Rescale the records below, starting at the line that contains "Click the Share button" and ending at the end of the records, both ends included, and reproduce only those lines with their requests. Multiply every coordinate in the answers by 2.55 and round to whole numbers with halves rounded up, leaving the pictures out.

+--

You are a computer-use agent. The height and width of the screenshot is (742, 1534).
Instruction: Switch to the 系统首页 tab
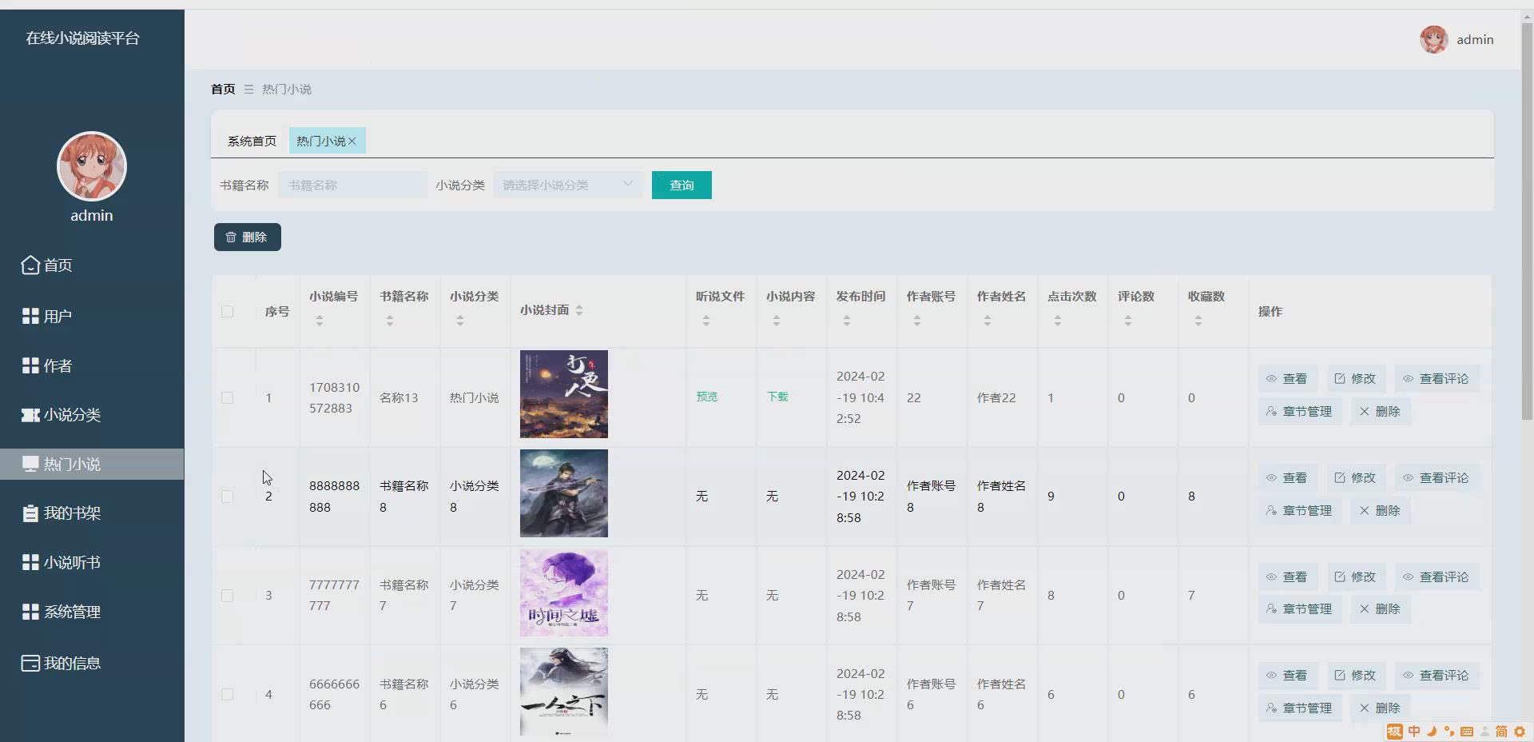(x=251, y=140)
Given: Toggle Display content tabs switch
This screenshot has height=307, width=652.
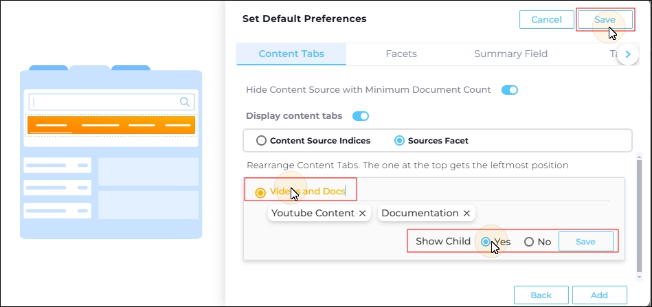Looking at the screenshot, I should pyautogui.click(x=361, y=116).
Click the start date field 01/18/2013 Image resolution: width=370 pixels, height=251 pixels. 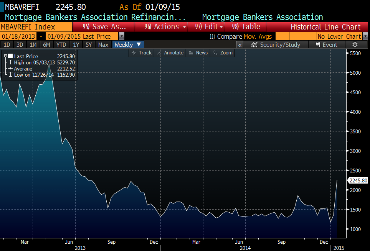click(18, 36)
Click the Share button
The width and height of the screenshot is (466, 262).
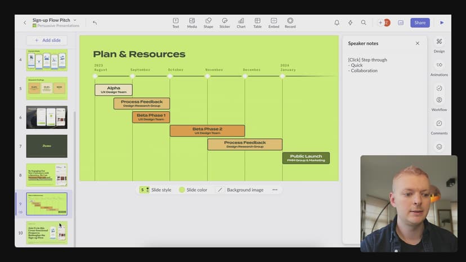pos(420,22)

+--

§ RESULT
Click the Share button
The width and height of the screenshot is (466, 262).
pos(1071,56)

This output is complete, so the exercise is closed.